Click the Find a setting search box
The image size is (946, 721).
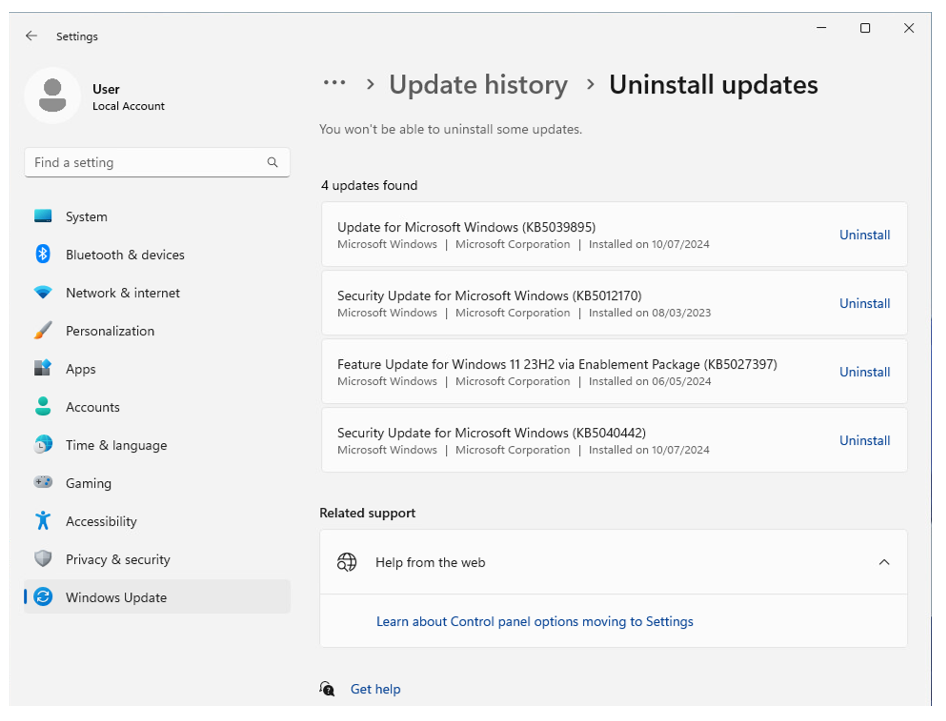(x=145, y=162)
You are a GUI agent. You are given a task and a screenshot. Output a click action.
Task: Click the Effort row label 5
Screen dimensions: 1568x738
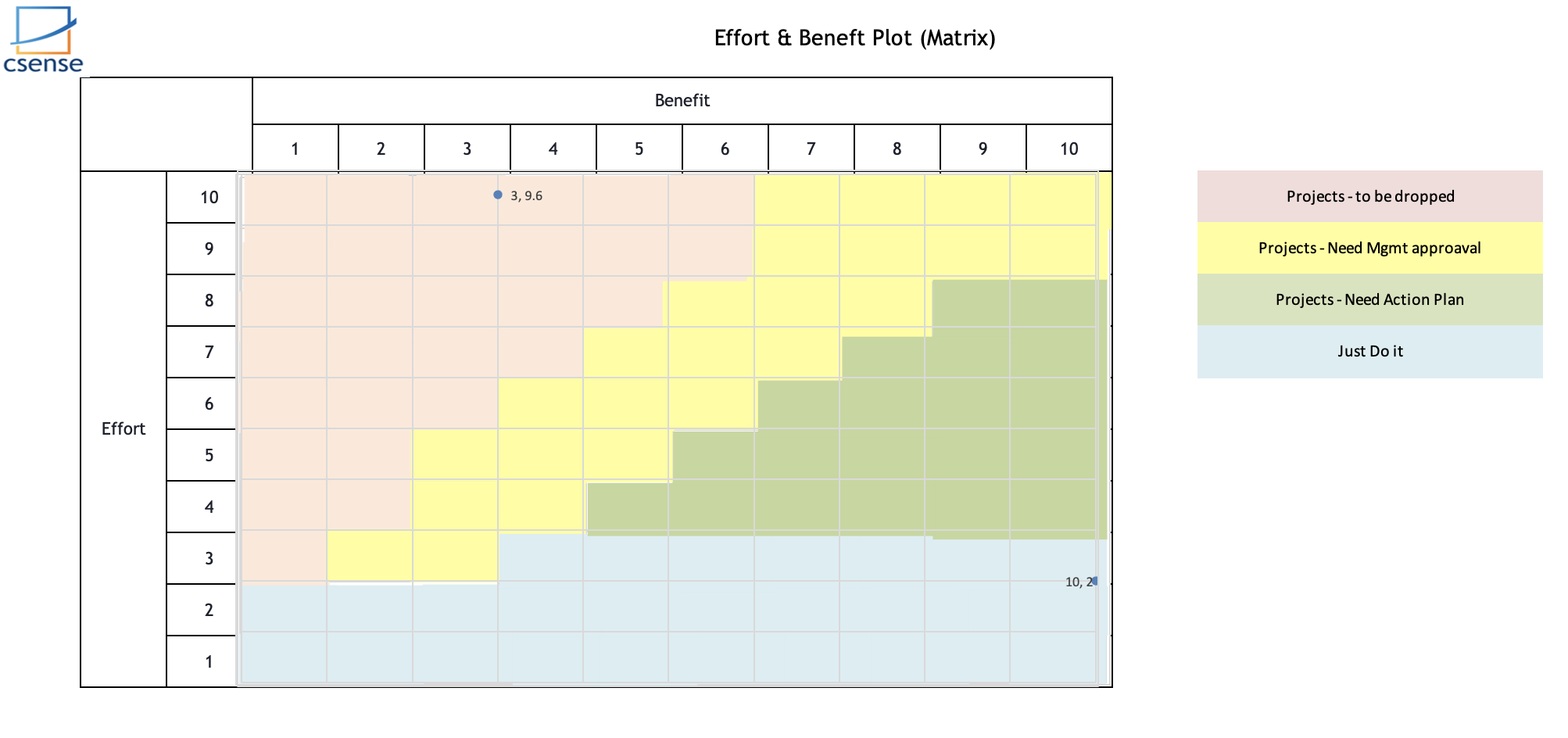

+ + +

### WHAT YOU NEED TO DO
Leave the pictures out and retype only the lines from the line with "You are a GUI" through the final line of the material, both ends included, word for word.

### SOLUTION FOR THIS PROBLEM
You are a GUI agent. You are given a task and a screenshot. Output a click action.
Task: Click the Effort row label 5
Screen dimensions: 1568x738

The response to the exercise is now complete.